Extract every line of the listing below and reproduce each one verbatim, character for character.

Records excerpted from a collection:
━━━━━━━━━━

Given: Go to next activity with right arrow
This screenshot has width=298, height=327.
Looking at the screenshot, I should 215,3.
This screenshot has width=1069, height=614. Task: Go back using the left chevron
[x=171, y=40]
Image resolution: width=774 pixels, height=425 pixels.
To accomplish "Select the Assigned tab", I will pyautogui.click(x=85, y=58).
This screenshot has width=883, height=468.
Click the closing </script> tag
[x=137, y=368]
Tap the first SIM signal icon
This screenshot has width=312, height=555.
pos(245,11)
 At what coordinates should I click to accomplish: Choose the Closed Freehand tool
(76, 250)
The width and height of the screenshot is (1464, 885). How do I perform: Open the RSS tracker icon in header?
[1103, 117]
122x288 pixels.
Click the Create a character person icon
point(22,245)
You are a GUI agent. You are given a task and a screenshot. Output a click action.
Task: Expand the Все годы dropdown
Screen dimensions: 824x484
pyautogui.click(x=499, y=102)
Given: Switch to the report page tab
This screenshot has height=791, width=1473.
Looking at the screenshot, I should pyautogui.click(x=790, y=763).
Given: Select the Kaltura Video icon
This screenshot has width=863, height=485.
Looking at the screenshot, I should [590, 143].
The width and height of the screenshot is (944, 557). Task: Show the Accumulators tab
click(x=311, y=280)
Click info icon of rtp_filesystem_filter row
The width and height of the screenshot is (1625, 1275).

━━━━━━━━━━

▶ **IN RESPONSE**
Given: Go to next activity with right arrow
This screenshot has width=298, height=327.
Looking at the screenshot, I should 215,3.
This screenshot has width=1069, height=614. Task: Go back using the left chevron
[x=171, y=40]
Image resolution: width=774 pixels, height=425 pixels.
To accomplish "Select the Assigned tab", I will pyautogui.click(x=85, y=58).
This screenshot has width=883, height=468.
Click the closing </script> tag
[x=137, y=368]
Tap the first SIM signal icon
This screenshot has width=312, height=555.
pos(245,11)
 At what coordinates should I click to accomplish: Choose the Closed Freehand tool
(76, 250)
The width and height of the screenshot is (1464, 885). How do I perform: Open the RSS tracker icon in header?
[1103, 117]
122x288 pixels.
Click the Create a character person icon
point(22,245)
You are a GUI agent. You are given a task and a screenshot. Output a click action.
Task: Expand the Все годы dropdown
Screen dimensions: 824x484
pyautogui.click(x=499, y=102)
Given: Switch to the report page tab
This screenshot has height=791, width=1473.
Looking at the screenshot, I should pyautogui.click(x=790, y=763).
Given: Select the Kaltura Video icon
This screenshot has width=863, height=485.
Looking at the screenshot, I should [590, 143].
The width and height of the screenshot is (944, 557). Task: Show the Accumulators tab
click(x=311, y=280)
Click info icon of rtp_filesystem_filter row
The width and height of the screenshot is (1625, 1275).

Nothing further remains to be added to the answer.